Un mot au bout de la langue
Mémoire, petite mémoire, celle qui laisse filer dans ses larges mailles le fuyard auquel le plein accès est refusé parce que le nom qui le désigne manque à l’appel. On n’en garde que l’empreinte et l’assurance de son existence, sans que sa disparition n’ait d’effets notables sur le reste du lexique, ses voisins de gauche et de droite, les mots qui lui sont subordonnés ou dont il dépend. La perte est sèche mais le sommeil remaille en une seule nuit les défauts du filet. Le lendemain lorsqu’on veut en disposer le mot est à sa place, la découpe est demeurée intacte. Seul l’amour-propre est blessé de n’avoir su poser la main sur ce qui était devenu sa proie.

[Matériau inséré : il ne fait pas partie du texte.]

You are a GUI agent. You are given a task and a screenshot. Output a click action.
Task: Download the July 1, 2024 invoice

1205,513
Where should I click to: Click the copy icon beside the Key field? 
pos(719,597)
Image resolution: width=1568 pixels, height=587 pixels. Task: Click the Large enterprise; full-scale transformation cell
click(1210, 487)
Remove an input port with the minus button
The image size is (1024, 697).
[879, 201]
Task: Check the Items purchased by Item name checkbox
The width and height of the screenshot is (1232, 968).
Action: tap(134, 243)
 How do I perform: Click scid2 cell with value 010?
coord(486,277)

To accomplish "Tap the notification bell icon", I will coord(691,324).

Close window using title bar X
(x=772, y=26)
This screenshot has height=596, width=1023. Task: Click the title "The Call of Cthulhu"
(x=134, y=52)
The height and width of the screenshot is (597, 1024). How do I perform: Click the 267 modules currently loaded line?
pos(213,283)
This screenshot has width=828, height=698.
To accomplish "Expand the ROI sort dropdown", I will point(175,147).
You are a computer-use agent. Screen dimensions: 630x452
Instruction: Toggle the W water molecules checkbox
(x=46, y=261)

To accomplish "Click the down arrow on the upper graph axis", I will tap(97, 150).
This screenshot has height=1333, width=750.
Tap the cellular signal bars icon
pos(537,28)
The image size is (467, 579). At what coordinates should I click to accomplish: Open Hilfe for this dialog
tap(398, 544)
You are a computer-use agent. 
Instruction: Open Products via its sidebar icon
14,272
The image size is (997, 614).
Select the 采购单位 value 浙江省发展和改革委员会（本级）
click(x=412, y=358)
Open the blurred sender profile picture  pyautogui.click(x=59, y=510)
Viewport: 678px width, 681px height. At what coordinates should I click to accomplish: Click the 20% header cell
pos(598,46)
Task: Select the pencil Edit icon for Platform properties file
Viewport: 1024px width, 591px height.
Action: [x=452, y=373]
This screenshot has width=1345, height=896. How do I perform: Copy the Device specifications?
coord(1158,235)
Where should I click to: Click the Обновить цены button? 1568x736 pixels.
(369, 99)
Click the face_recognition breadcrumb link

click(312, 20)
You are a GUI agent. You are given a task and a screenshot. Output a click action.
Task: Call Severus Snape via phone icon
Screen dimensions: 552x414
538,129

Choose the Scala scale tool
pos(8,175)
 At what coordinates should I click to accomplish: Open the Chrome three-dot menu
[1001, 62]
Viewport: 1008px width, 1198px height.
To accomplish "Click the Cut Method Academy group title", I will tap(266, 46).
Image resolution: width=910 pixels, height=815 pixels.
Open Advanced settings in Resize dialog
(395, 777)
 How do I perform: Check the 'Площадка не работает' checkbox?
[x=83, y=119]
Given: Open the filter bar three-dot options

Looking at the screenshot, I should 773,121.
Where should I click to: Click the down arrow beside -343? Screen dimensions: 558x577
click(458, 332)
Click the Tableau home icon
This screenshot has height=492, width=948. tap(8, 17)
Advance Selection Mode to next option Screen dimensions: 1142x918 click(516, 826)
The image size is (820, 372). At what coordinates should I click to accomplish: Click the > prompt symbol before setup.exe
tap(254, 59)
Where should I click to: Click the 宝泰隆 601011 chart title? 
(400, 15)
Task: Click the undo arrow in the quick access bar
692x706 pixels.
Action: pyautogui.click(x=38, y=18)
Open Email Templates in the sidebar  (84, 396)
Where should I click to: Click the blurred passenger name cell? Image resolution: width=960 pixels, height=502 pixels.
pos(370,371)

A moins que...
A moins qu’il ne nous faille retrousser la métaphore: les mailles du filet sont ces mots qui creusent le plein, ils aèrent nos esprits alourdis et leur offrent un peu de ce vide sans lequel on n’irait pas de l’avant – mais où ? Et la perte de l’un d’eux – inquiétante – ronge une partie de ce à travers quoi s’écoulent des morceaux du temps et la liberté d’en faire façon.
En perdant un mot on laisse la terre nous ensevelir, on peine à respirer, on meurt un peu.